Когда я вернулся с бутылкой, они уже сидели за столом капитана друг против друга.
Чёрный Пёс сидел боком, поближе к двери, и одним глазом смотрел на своего старого друга, а другим – на дверь, путь к отступлению.
Он велел мне уйти и оставить дверь открытой настежь.
– Чтобы ты, сыночек, не подсматривал в замочную скважину, – пояснил он.
Я оставил их вдвоём и ушёл на кухню.
Долгое время, несмотря на все старания, я не слышал ничего, кроме невнятного говора. Но мало-помалу голоса становились всё громче, и наконец мне удалось уловить несколько слов, главным образом бранных, летевших из уст капитана.
Раз капитан закричал:
– Нет, нет, нет, нет! И довольно об этом! Слышишь?
И потом снова:
– Если дело дойдёт до виселицы, так пусть на ней болтаются все!

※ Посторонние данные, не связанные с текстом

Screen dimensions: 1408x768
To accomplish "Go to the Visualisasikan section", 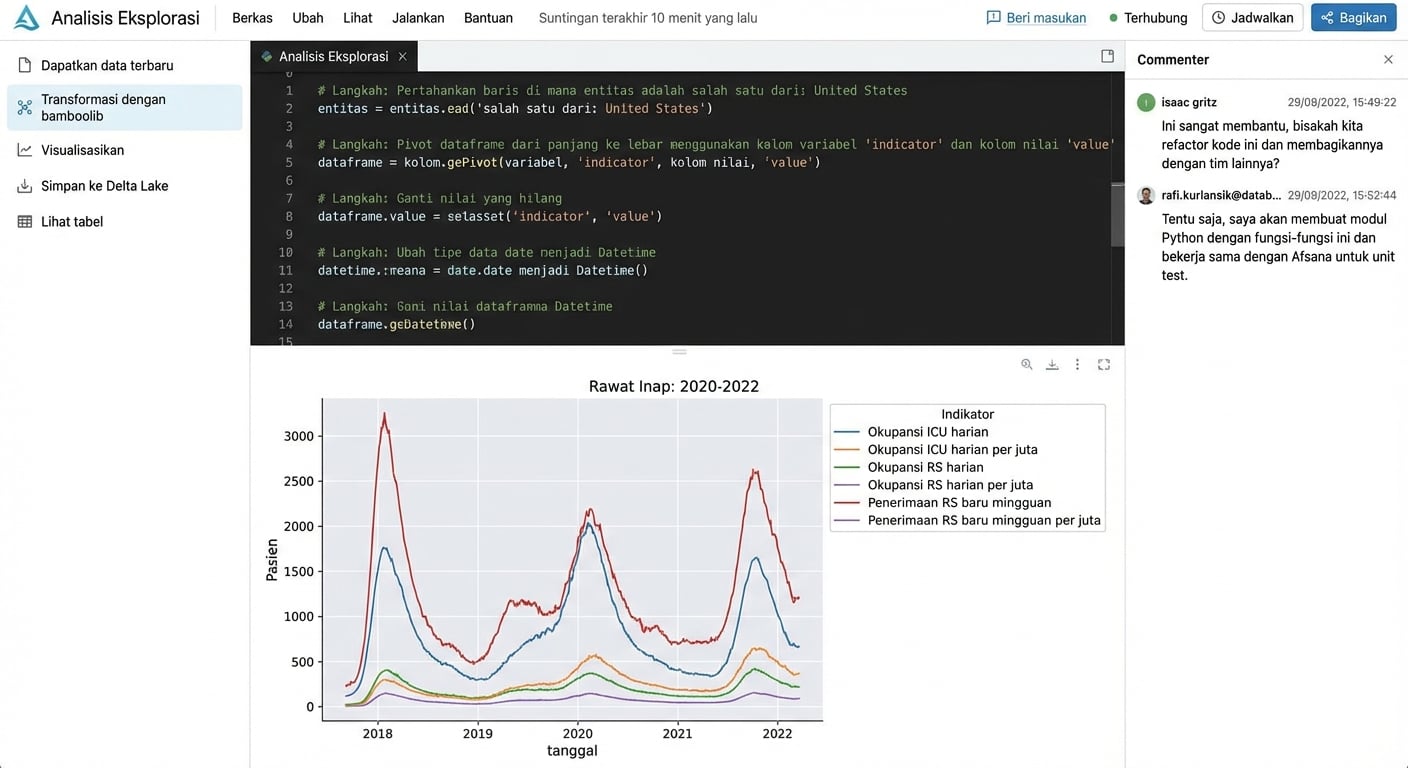I will (83, 150).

Потом внезапно раздался страшный взрыв ругательств, стол и скамья с грохотом опрокинулись на пол, звякнула сталь, кто-то вскрикнул от боли, и через минуту я увидел Чёрного Пса, со всех ног бегущего к двери. Капитан гнался за ним. Их кортики были обнажены. У Чёрного Пса из левого плеча текла кровь. Возле самой двери капитан занёс кортик для последнего, самого страшного удара и, несомненно, разрубил бы убегающему голову пополам, но кортик зацепился за большую вывеску нашего «Адмирала Бенбоу». На вывеске внизу, на самой раме, до сих пор можно видеть след от него.
На этом битва кончилась.
Выскочив на дорогу, Чёрный Пёс, несмотря на свою рану, принялся улепётывать с такой удивительной скоростью, что через полминуты исчез за холмом. Капитан стоял, остолбенело уставясь на вывеску. Затем несколько раз провёл рукой по глазам и вернулся в дом.
– Джим, – приказал он, – рому!
Он слегка пошатнулся при этих словах и опёрся рукой о стену.
– Вы ранены? – воскликнул я.
– Рому! – повторил он. – Мне нужно убираться отсюда. Рому! Рому!
Я побежал за ромом, но от волнения разбил стакан и долго не мог закрыть кран бочонка. И, пока я приводил всё в порядок, вдруг я услышал, как в зале что-то грузно грохнулось на пол. Я вбежал и увидел капитана, который во всю свою длину растянулся на полу. Мать, встревоженная криками и дракой, сбежала вниз мне на помощь. Мы приподняли голову капитана. Он дышал очень громко и тяжко. Глаза его были закрыты, лицо побагровело.
– Боже мой! – воскликнула мать. – Какой срам для нашего трактира! А твой бедный отец, как нарочно, лежит больной!
Мы не знали, как помочь капитану, и были уверены, что он смертельно ранен во время потасовки с незнакомцем. Я принёс рому и попытался влить ему в рот. Но сильные челюсти его были сжаты, как железные.
К счастью, дверь отворилась и вошёл доктор Ливси, приехавший осмотреть моего больного отца.
– Доктор, помогите! – воскликнули мы. – Что нам делать? Куда он ранен?
– Ранен? – сказал доктор. – Чепуха! Он так же ранен, как ты или я. У него просто удар. Что делать! Я предупреждал его… Ну, миссис Хокинс, возвращайтесь наверх к мужу и, если можно, ничего не говорите ему. А я попытаюсь спасти эту трижды никчемную жизнь… Джим, принеси мне таз.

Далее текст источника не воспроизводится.